Technology adoption in quality management is accelerating, with electronic quality management systems, data analytics, and digital documentation tools becoming standard practice in regulated industries. Organizations that leverage these technologies effectively can improve quality system efficiency, enhance data analysis capabilities, and strengthen their ability to identify and respond to quality issues proactively.

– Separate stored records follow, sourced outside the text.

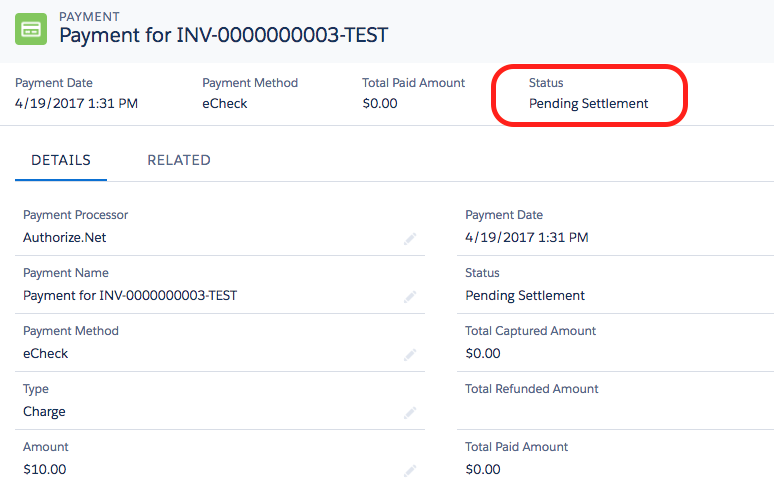Click Payment Name value in details section
774x489 pixels.
(130, 295)
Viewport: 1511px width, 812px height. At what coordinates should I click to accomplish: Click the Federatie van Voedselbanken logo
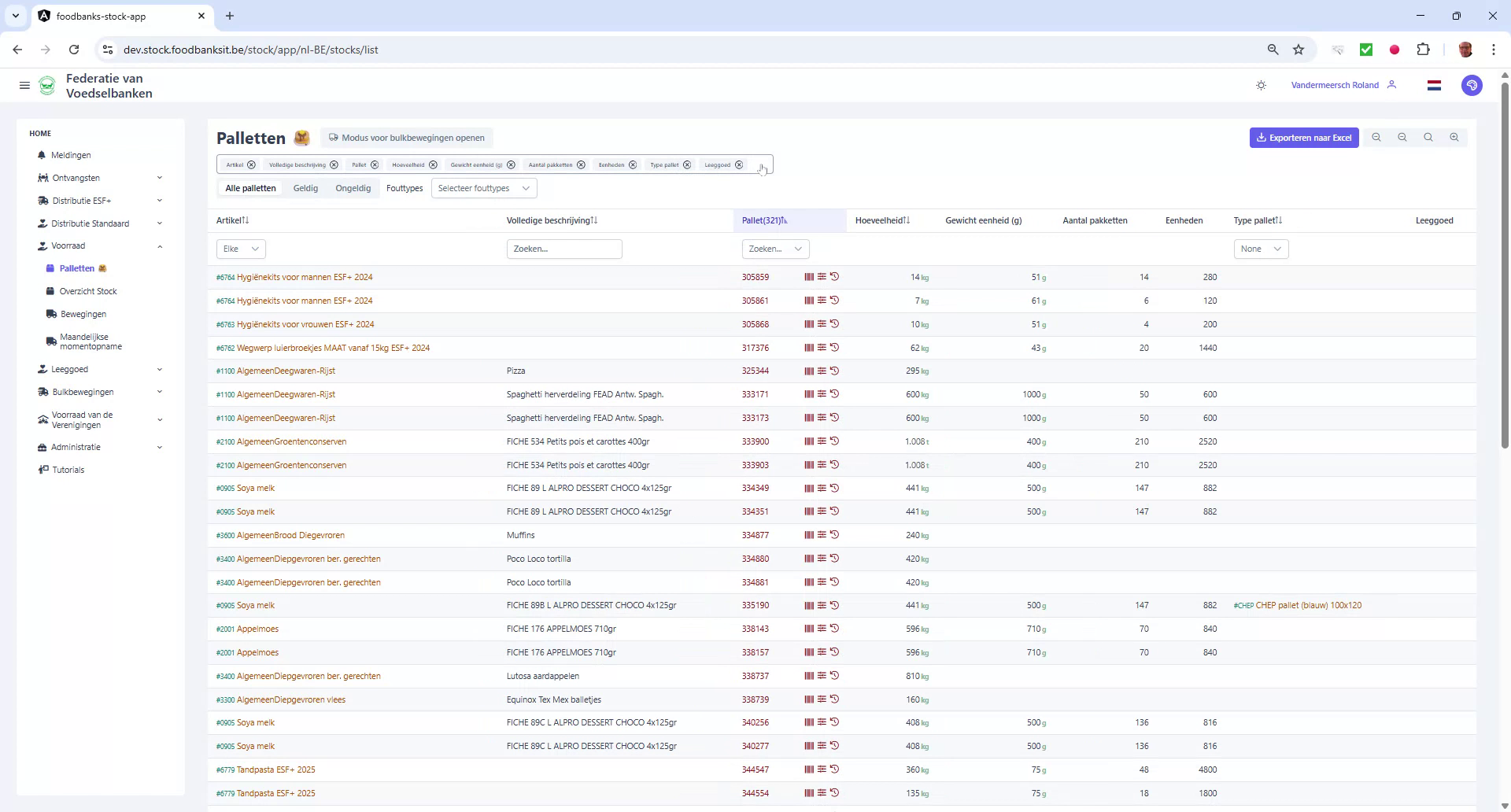pyautogui.click(x=47, y=85)
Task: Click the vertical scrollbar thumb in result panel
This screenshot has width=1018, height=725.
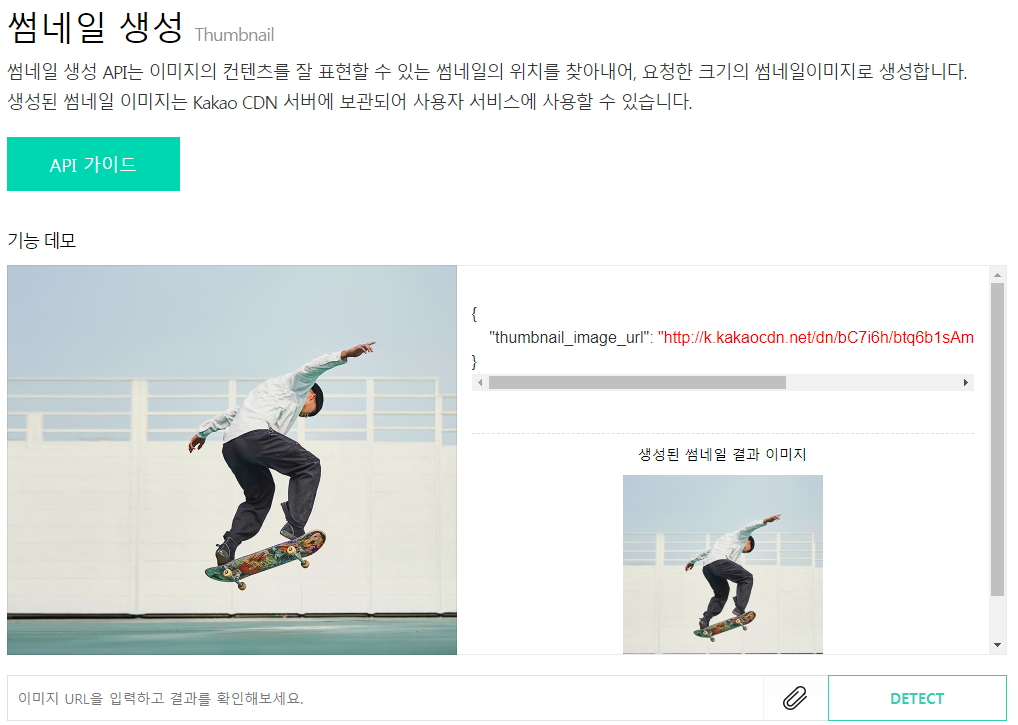Action: click(x=997, y=439)
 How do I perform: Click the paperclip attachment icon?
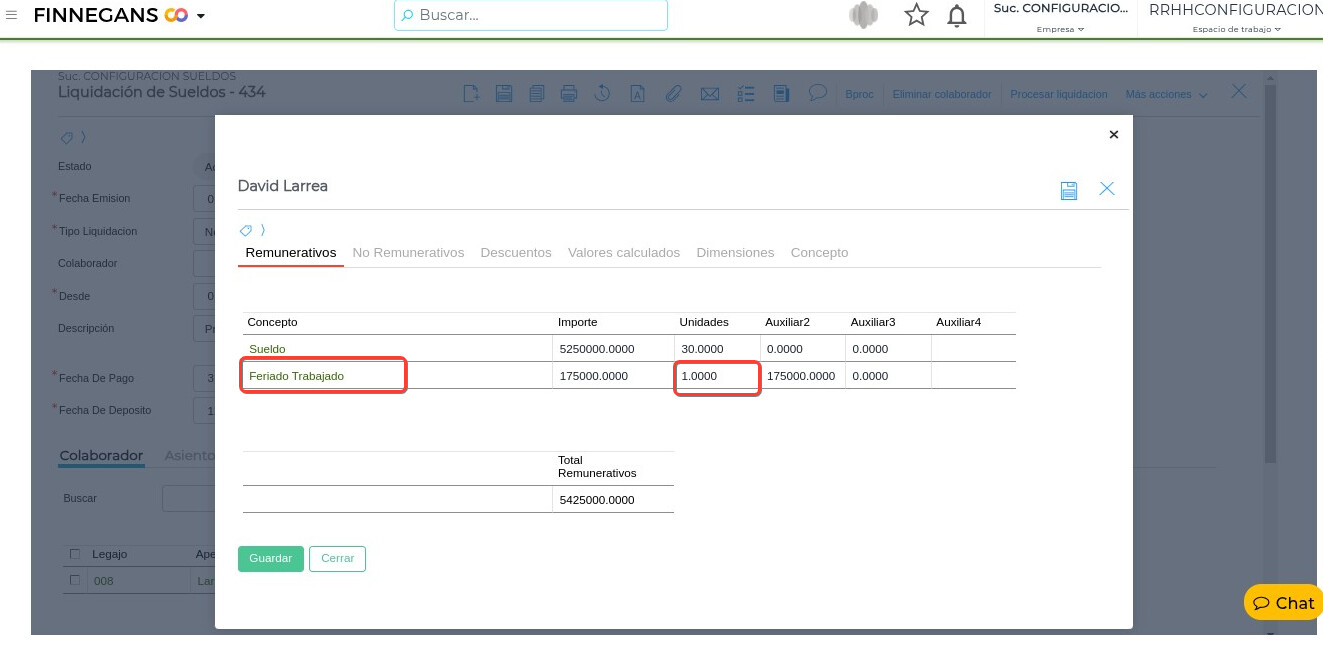673,94
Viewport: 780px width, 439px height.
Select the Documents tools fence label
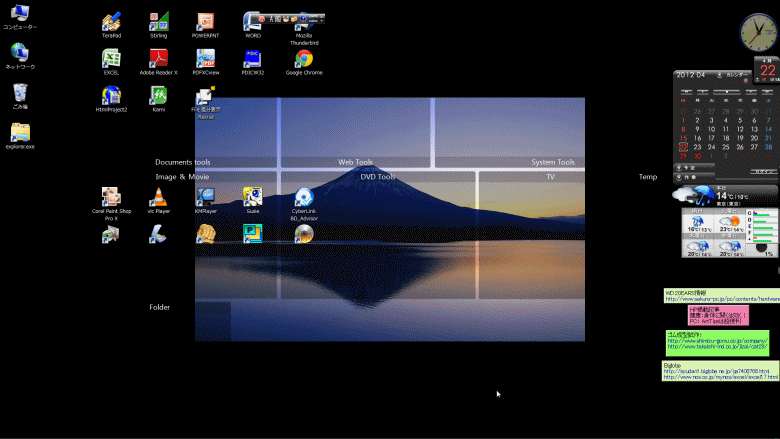[x=182, y=162]
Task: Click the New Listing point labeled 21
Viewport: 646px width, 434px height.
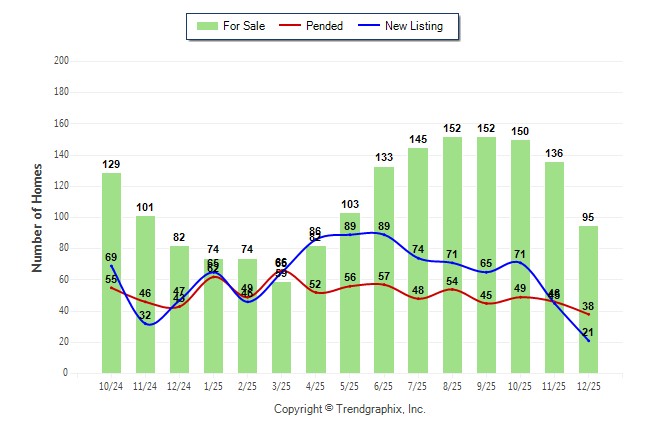Action: [x=588, y=341]
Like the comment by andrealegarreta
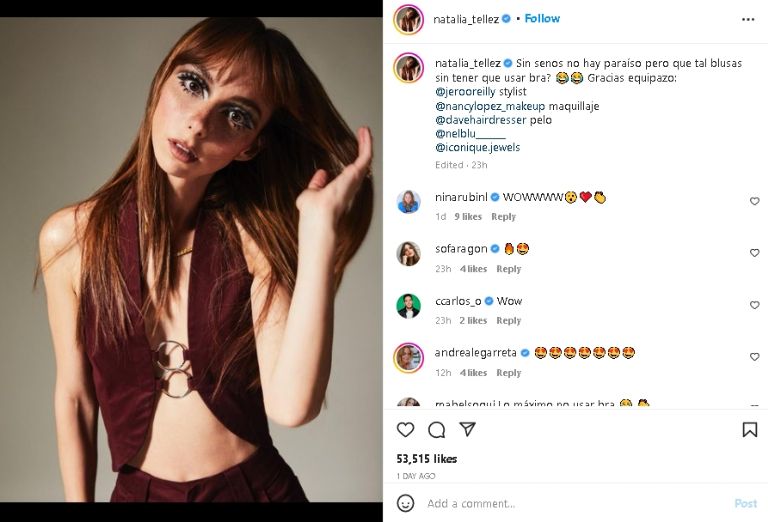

The increasing focus on quality culture — the values, attitudes, and behaviors that determine how quality is practiced throughout the organization — reflects a recognition that procedures and documentation alone are insufficient. Genuine quality requires a culture where every individual understands the importance of their contribution to product quality and patient safety, and where quality considerations are integrated into every decision and action.
Common Challenges and How to Overcome Them
Organizations frequently encounter several challenges when implementing the requirements discussed in this article. One common challenge is balancing compliance rigor with operational efficiency. Quality system requirements must be met without creating processes so burdensome that they impede productive work. The key is designing processes that are as simple and streamlined as possible while still meeting all applicable requirements.
Another challenge is maintaining consistency across the organization. Quality system implementation often varies between departments, shifts, or locations, creating compliance gaps that are easily identified during audits. Standardized procedures, regular training, and internal auditing help maintain consistency, but sustained management attention is required to prevent drift over time.
Change management presents additional challenges. Quality systems must evolve in response to regulatory changes, technology advances, organizational growth, and lessons learned from quality events. However, changes must be managed carefully to avoid introducing new risks or disrupting established processes. A robust change management process that evaluates the impact of proposed changes, plans implementation carefully, and verifies effectiveness after implementation is essential.
Resource constraints are a persistent challenge, particularly for small and medium enterprises. Organizations must prioritize their quality activities based on risk, focusing available resources on the areas of greatest impact. This risk-based approach ensures that limited resources are used where they can do the most good, rather than spread thinly across all activities regardless of their significance.